ASSIGNED TASK
Each line in the material below, starting at the one with "The height and width of the screenshot is (424, 400)." and ending at the one with "This screenshot has width=699, height=663.", is to be reproduced exactly; no picture is to be copied.

PROVIDED RECORDS
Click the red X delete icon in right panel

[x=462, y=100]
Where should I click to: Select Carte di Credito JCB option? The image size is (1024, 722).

---

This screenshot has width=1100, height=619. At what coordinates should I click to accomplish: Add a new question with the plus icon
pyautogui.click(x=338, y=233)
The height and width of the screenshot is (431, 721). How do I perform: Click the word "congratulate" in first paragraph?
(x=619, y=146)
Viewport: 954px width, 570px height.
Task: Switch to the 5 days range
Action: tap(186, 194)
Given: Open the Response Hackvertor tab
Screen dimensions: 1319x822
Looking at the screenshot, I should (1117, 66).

---

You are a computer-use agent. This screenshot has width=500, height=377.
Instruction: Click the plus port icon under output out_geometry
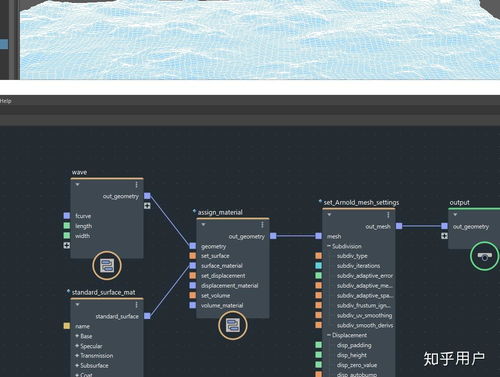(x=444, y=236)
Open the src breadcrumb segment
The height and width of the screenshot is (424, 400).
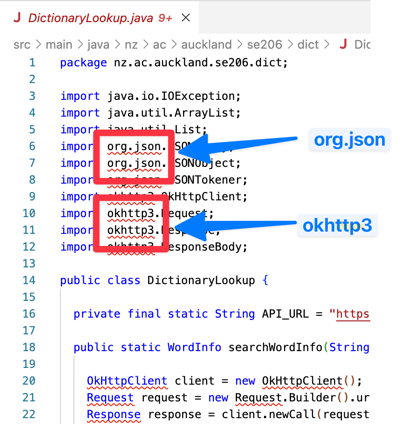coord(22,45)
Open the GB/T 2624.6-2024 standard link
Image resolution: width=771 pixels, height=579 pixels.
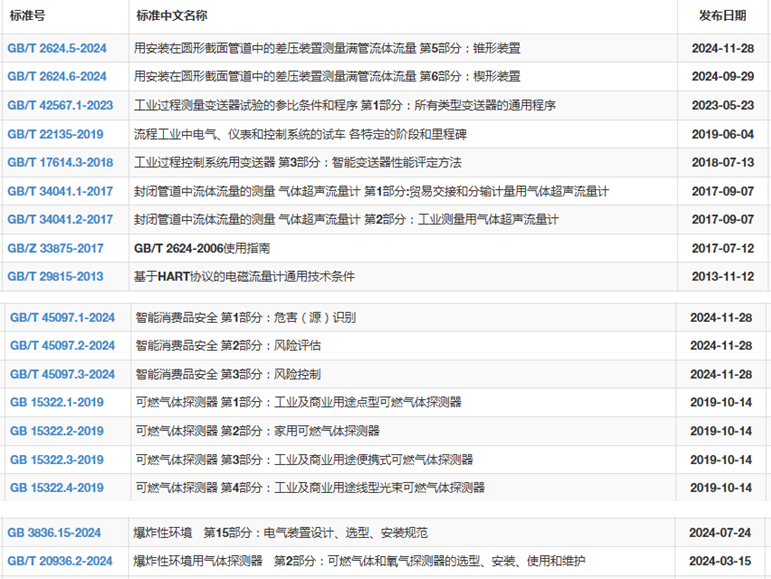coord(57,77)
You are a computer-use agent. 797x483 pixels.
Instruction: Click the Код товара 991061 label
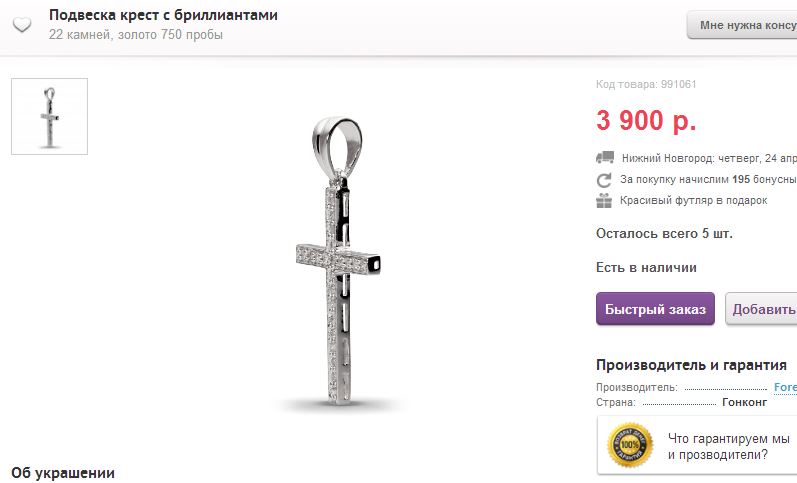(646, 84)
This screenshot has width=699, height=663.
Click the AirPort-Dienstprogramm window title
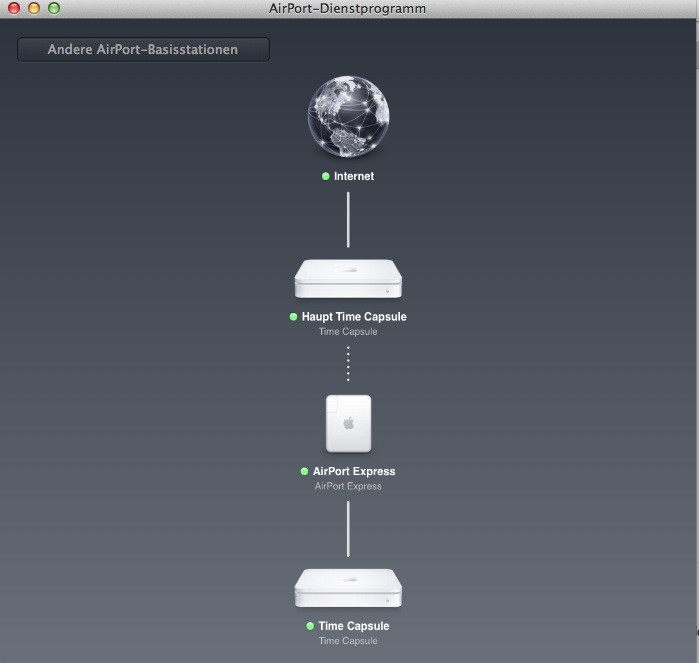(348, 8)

EXERCISE ANSWER
The height and width of the screenshot is (424, 400).
coord(22,45)
Open the GB/T 2624.6-2024 standard link
Image resolution: width=771 pixels, height=579 pixels.
coord(57,77)
You are a computer-use agent. 797x483 pixels.
Instruction: Click the Код товара 991061 label
(646, 84)
This screenshot has width=699, height=663.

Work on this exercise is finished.